近年,激光雷达技术(LIDAR)是一种可以直接获取地面三维信息的技术,具有传统航空摄影测量无可比拟的优势,激光雷达扫描系统避免了传统摄影测量中所必须的定向及影像匹配等步骤,相比于传统的摄影测量方法速度快、精度高、成本低,具备实时性、高效性、非接触性、数据量大等优点。LIDAR获取的点云数据除包含了丰富的环境信息,包括地面信息、植被信息、导线信息、建筑信息等。要准确获取建筑物的三维信息,必须对LIDAR数据进行处理。

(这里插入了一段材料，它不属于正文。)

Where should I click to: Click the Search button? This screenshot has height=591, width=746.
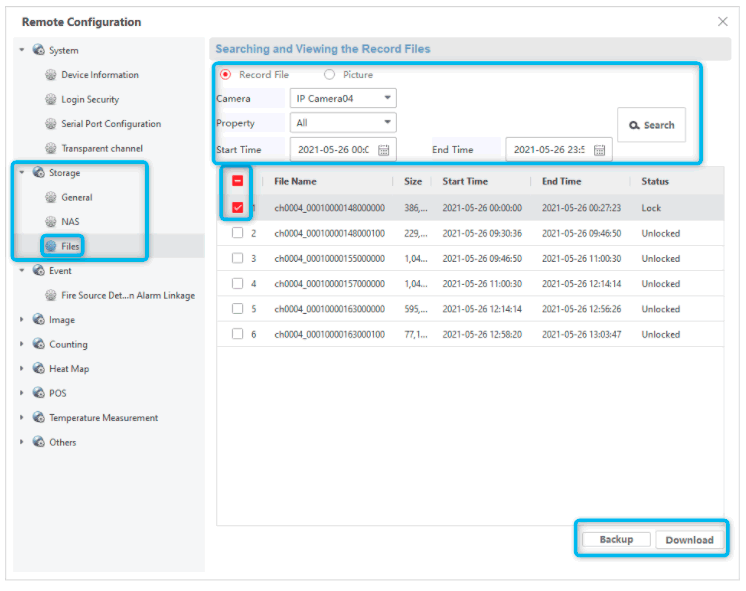(651, 125)
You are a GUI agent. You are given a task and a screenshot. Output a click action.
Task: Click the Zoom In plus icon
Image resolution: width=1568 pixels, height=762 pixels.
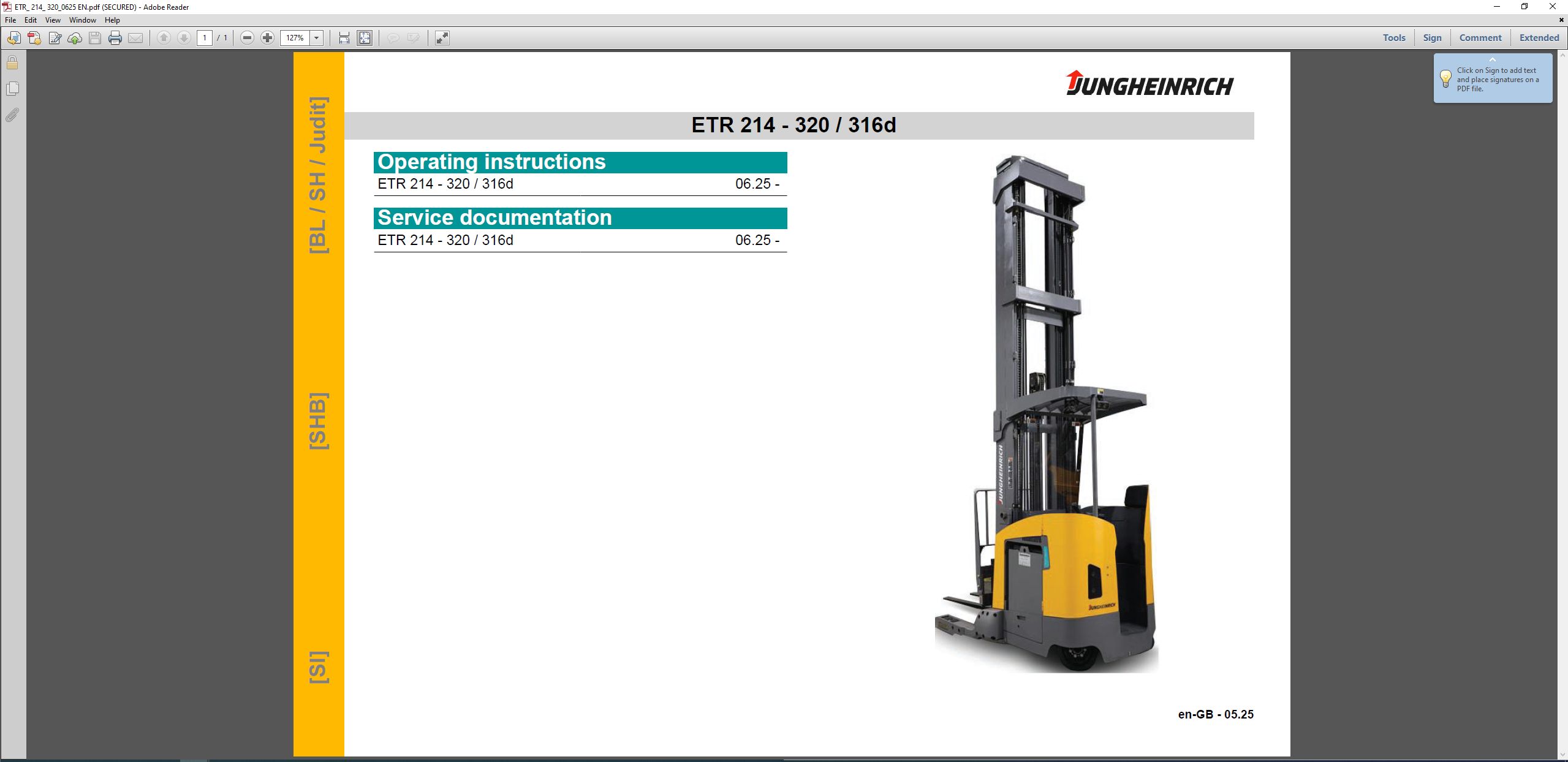(x=267, y=38)
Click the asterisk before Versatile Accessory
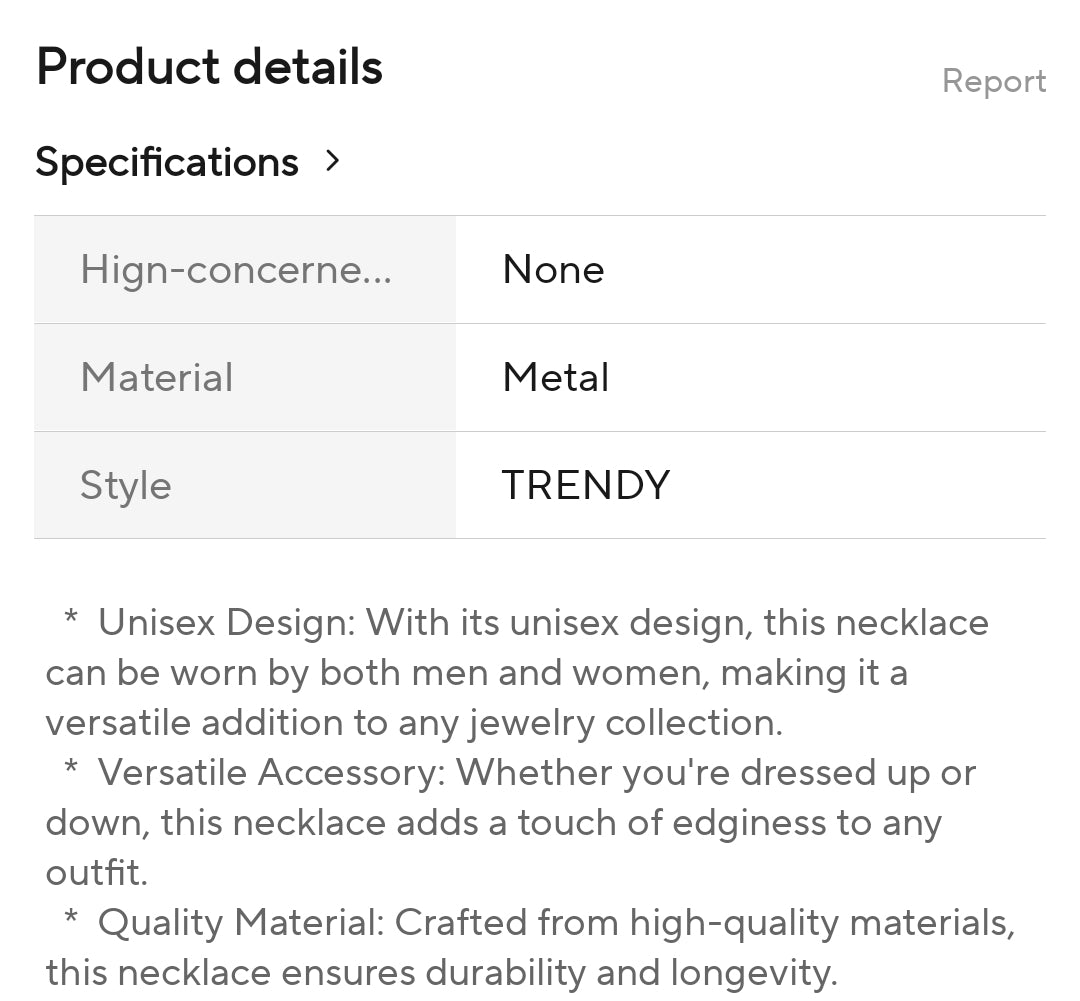The width and height of the screenshot is (1080, 1001). 70,767
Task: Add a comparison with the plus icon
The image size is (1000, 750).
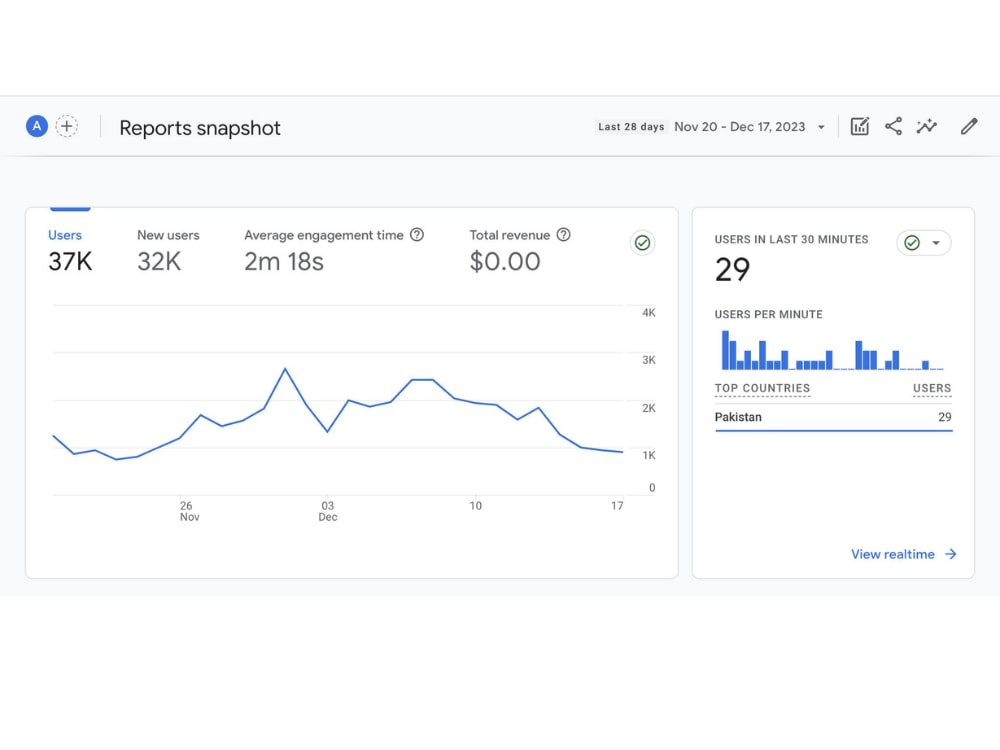Action: coord(66,126)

由于建筑物的几何模型具有多样性、复杂性,建筑物所处的人工环境和自然环境一般比较复杂,既有树木等植被,又有道路,杆塔等其他人工地物,目前现有的提取地物都是通过单一的维度进行提取,其提取地物的种类单一,且精度不高。
发明内容
(一)发明目的
鉴于上述问题,本发明的目的是提出一种基于点云数据的街景地物多维度提取方法和系统,通过采用多维度方法对非地面点云数据进行提取不同种类的地物,可快速、有效、精准的提取街道地物,本发明公开了以下技术方案。
(二)技术方案
作为本发明的第一方面,本发明公开了一种基于点云数据的街景地物多维度提取方法,包括:
原始点云数据包括绝对坐标和高程信息;
利用布料算法,提取所述点云数据中的地面点云和非地面点云;
对所述非地面点云利用多维度方法逐类提取各种地物,获得不同种类的地物识别。
在一种可能的实施方式中,所述对所述非地面点云利用多维度方法进行逐类提取各种地物,具体包括;
采用高程值和分水岭算法,提取所述非地面点云中的树木类点云数据;
通过高程值和分层聚类,提取所述非地面点云中的杆状物类点云数据;
基于高程值和多层次语义,提取所述非地面点云中的建筑物类点云数据。
在一种可能的实施方式中,所述提取所述非地面点云中的树木类点云数据,具体包括:
将所述非地面点云数据进行格网划分,并投影为灰度图像;
对所述灰度图像进行分水岭分割,确定行道树轮廓;
根据行道树轮廓从所述非地面点云数据中提取行道树点云。
在一种可能的实施方式中,所述提取所述非地面点云中的杆状物类点云数据,具体包括:
对所述非地面点云按照预设的高程间隔进行分层;
对每层的所述非地面点云数据进行聚类;
根据杆状地物的特点,在高程方向对所述分层的聚类结果进行第二次聚类,提取出杆状地物点云。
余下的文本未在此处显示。